**Consigne 1:** Pour chacune des affirmations suivantes sur l'extrait consacré aux crédits de la mission, indiquez si elle concorde avec le texte en répondant par oui ou par non, puis citez textuellement les mots qui tranchent. (a) Le plan France très haut débit a été lancé en 2013. (b) L'objectif d'un déploiement complet de la fibre optique sur tout le territoire figurait parmi les objectifs initiaux du plan. (c) Le plan France très haut débit, les compensations versées à La Poste et la compensation carbone des sites très électro-intensifs représentent plus des trois quarts des dépenses hors titre 2 de la mission.
**Consigne 2:** Rédigez la suite de l'extrait sur les crédits de la mission et le plan France très haut débit, en partant de sa dernière phrase.

━━━━━ Extrait fourni

Les rapporteurs spéciaux insistent en tout état de cause sur la nécessité de mener une étude approfondie à la fois sur les gains et les coûts induits par la fusion entre ces deux opérateurs avant d'envisager la concrétisation de cette réforme. Ils seront particulièrement vigilants sur les suites qui seront données à cette annonce, dont la pertinence reste à démontrer.

III. LA BAISSE DES CRÉDITS DE LA MISSION EN 2025 PORTE SUR UNE MULTITUDE DE DISPOSITIF

Le plan France très haut débit, les compensations des missions de service public au groupe La Poste et la compensation carbone des sites très électro-intensifs représentent à eux seuls plus de trois quarts (75,7 %, soit 2,21 milliards d'euros) des dépenses hors titre 2 de la mission. Ces trois éléments sont déterminants pour l'évolution des crédits et constituent, outre les missions des administrations et opérateurs mentionnées supra, les politiques publiques les plus coûteuses portées par la mission.

S'y ajoute en 2025 la création d'une ligne budgétaire destinée à la décarbonation de l'industrie, actuellement dotée de 50 millions d'euros en AE mais qui a vocation à être abondée de 1,5 milliard d'euros en cours de navette par le Gouvernement.

A. LA BAISSE DRASTIQUE DES CRÉDITS DU PLAN FRANCE TRÈS HAUT DÉBIT MET EN PÉRIL LE RESPECT DE L'OBJECTIF DE COUVERTURE EN FIBRE OPTIQUE DE L'ENSEMBLE DU TERRITOIRE EN 2025 

1. Le déploiement du PFTHD est fragilisé par les coupes budgétaires massives prévues sur ce programme

Le plan France très haut débit (PFTHD), lancé en 2013, visait initialement deux objectifs : garantir à tous un accès au bon haut débit (supérieur à 8 Mbits/s) à fin 2020 et un accès au très haut débit (supérieur à 30 Mbits/s) à fin 2022. Un objectif additionnel a été ajouté en 2020 : atteindre un déploiement complet de la fibre optique sur l'ensemble du territoire à l'horizon 2025.

Le PFTHD s'appuie sur l'articulation des initiatives privées et publiques et sur des financements croisés. Le soutien public se matérialise dans les projets des collectivités territoriales et par un soutien de l'État dans le cadre du PFTHD, ainsi que de l'Union européenne.

Le plan France Très haut débit

La technologie du très haut débit : un accès supérieur à 30 Mbit/s

Le « très haut débit » (supérieur à 30 Mbit/s) doit être distingué de la fibre optique jusqu'à l'abonné (FttH - Fiber to the Home), qui permet de monter jusqu'à 100 Mbit/s.

━━━━━━━━━━
━━━━━ Données fournies

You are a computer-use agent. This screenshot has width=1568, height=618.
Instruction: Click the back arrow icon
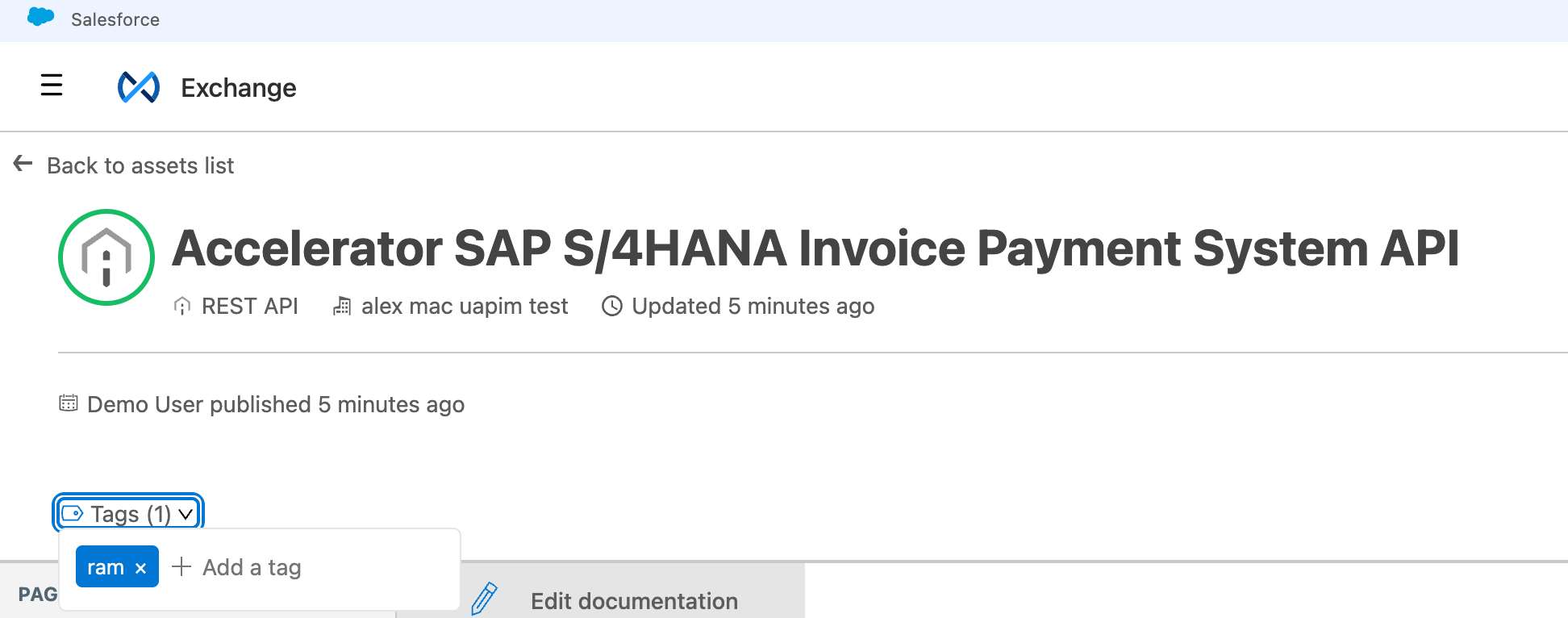click(x=23, y=164)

━━━━━━━━━━

**Réponse 1:**
(a) Oui : « Le plan France très haut débit (PFTHD), lancé en 2013 ».
(b) Non : « Un objectif additionnel a été ajouté en 2020 : atteindre un déploiement complet de la fibre optique sur l'ensemble du territoire à l'horizon 2025. »
(c) Oui : « représentent à eux seuls plus de trois quarts (75,7 %, soit 2,21 milliards d'euros) des dépenses hors titre 2 de la mission ».

**Réponse 2:**
Pour déployer le très haut débit sur le territoire, plusieurs technologies peuvent être utilisées :

- la fibre optique jusqu'à l'abonné (FttH) : il s'agit du standard le plus élevé, mais aussi le plus coûteux à mettre en oeuvre puisqu'il implique le déploiement de nouveaux réseaux. Le plan France Très haut débit prévoit un objectif de 100 % des locaux raccordables en fibre optique à l'horizon 2025 ;

- le réseau cuivre modernisé (ADSL/VDSL2) ou le réseau câblé modernisé, en mobilisant la fibre optique jusqu'au sous-répartiteur, voire jusqu'à l'immeuble. Ces opérations de « montée en débit » sont plus rapides et moins coûteuses à déployer ;

- les technologies hertziennes de type WiMAX (équivalent de la 4G pour le fixe) ou par satellite, qui constituent des solutions alternatives pour les zones où le déploiement serait trop difficile ou trop onéreux.

L'objectif actuel : 100 % des locaux éligibles à la fibre optique en 2025

Il convient de distinguer la « couverture » du territoire, qui fait référence au nombre de locaux éligibles et constitue la référence du PFTHD, de l'accès effectif, qui implique le raccordement des locaux et la souscription d'un abonnement.

Selon les données de l'ARCEP, la couverture FttH atteignait 38,7 millions de locaux éligibles au 31 mars 2024 (soit 87 % des locaux).

La fourniture généralisée de fibre optique en 2025 ne doit en principe pas souffrir d'exceptions. Il est néanmoins probable, notamment dans les zones très difficiles d'accès, que dans certains cas particuliers le recours à d'autres technologies soit temporairement nécessaire (TH radio, 4G fixe, satellite, etc.), même si cela n'est pas souhaitable.

Source : commission des finances, d'après les réponses aux questionnaires des rapporteurs spéciaux.

L'ensemble du territoire est découpé en deux grandes catégories de zones s'agissant du déploiement de la fibre optique et du très haut débit.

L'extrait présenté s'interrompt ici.